Data listing Start Marker

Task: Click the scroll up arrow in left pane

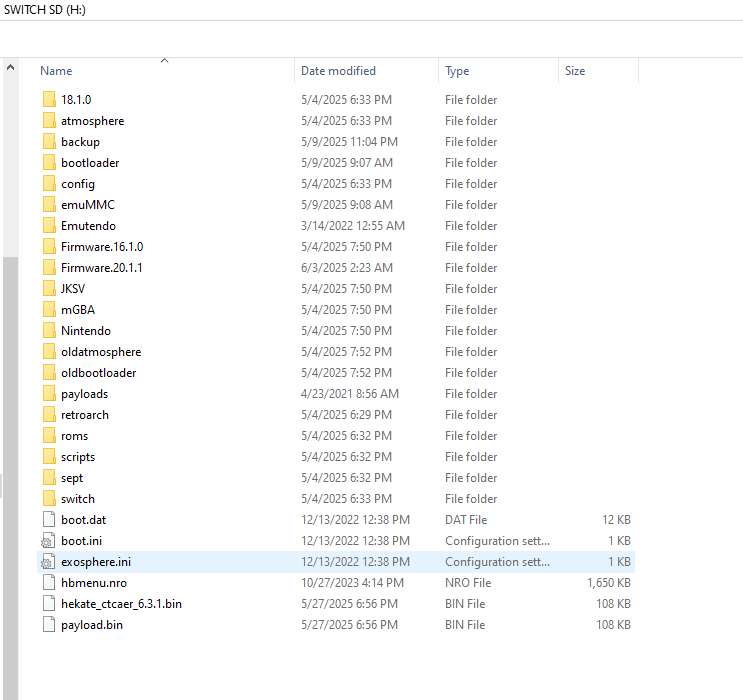Action: click(x=10, y=67)
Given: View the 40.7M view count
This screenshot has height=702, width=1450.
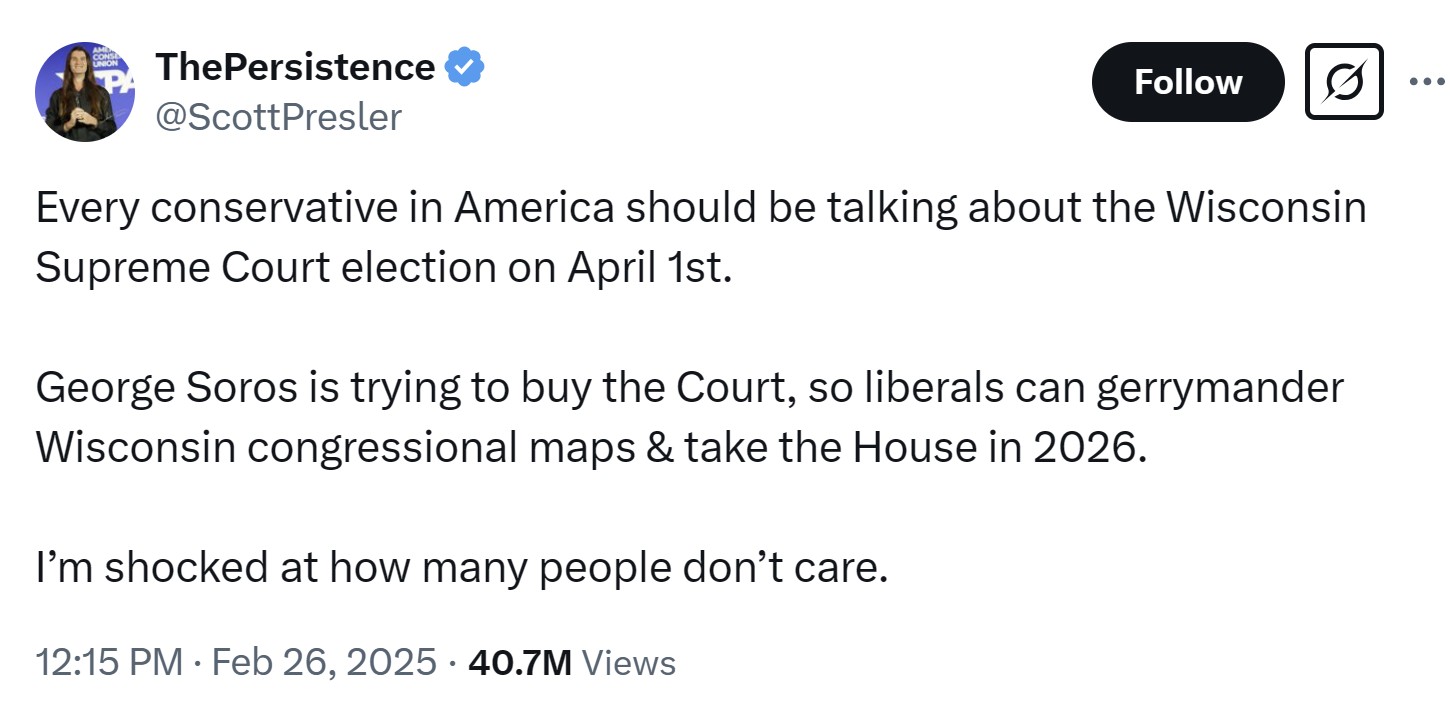Looking at the screenshot, I should 519,662.
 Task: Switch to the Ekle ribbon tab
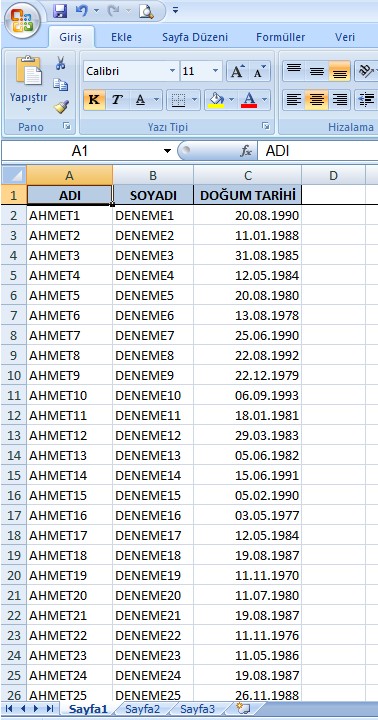tap(121, 37)
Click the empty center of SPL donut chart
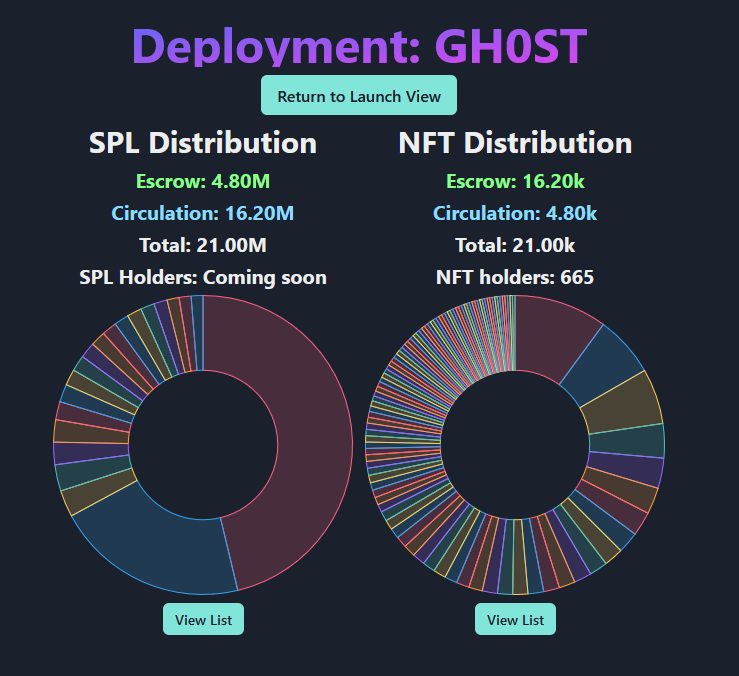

Data listing End Marker

* [What is expected] Copy all the material above exactly, but skip each image.

* [Answer section]
Task: Click the scroll up arrow in left pane

Action: click(x=10, y=67)
Given: View the 40.7M view count
This screenshot has height=702, width=1450.
Looking at the screenshot, I should 519,662.
 Task: Switch to the Ekle ribbon tab
tap(121, 37)
Click the empty center of SPL donut chart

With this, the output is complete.